わずかなティーザークリップではあるものの、ここから現代化への明確な意図を読み取ることができます。
- モダンLEDテールランプの採用: オリジナルNSXの特徴である、車両後端全体に広がる横一文字のテールライトは健在。しかし、映像からは、そのライトがボトムエッジからアッパーセクションへと巻き付くようにシーケンシャル点灯するモダンなLEDイルミネーションに進化していることが確認できます。これは、オリジナルの象徴的なリアエンドの意匠を尊重しつつ、現代の技術と視覚的アピールを融合させる、「レストモッド」の王道的なアプローチと言えます。
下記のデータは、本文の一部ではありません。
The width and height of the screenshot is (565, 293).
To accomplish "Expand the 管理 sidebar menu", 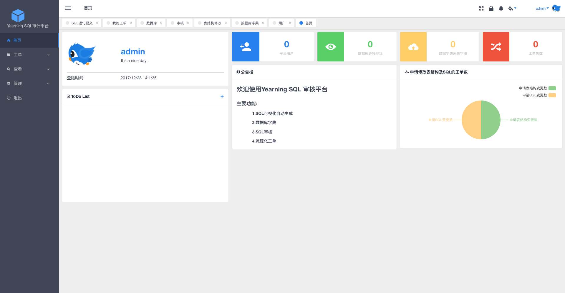I will pos(29,83).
- ルーフマウント・エアスクープの装着: 映像のルーフ部分には、エアスクープらしき造形が確認可能。このアイデア自体は、イタルデザインのオリジナルではなく、ホンダのスペシャリスト集団である無限(Mugen)が、公道走行可能なハードコアモデル「RRコンセプト」で同様のレイアウトを採用し、NSXのレースカーにもシュノーケル型のエアダクトは存在するものの、これはミッドシップV6エンジンへのエアフローを効率化するためのパフォーマンス志向の改変である可能性が極めて高いと考えられます。
ウェッジシェイプのスペシャリストによる「日常のスーパーカー」の再定義
初代NSXは、そのローアンドロングでシャープなノーズ、リトラクタブルヘッドライト、控えめなサイドスクープ、そしてテールセクションに統合されたウイングといった、シンプルながらアグレッシブなデザインで世界に衝撃を与えましたが、この「シンプルさ」と「機能美」のバランスを崩さずに「改善」を施すのは極めて難しい作業であると推測されます。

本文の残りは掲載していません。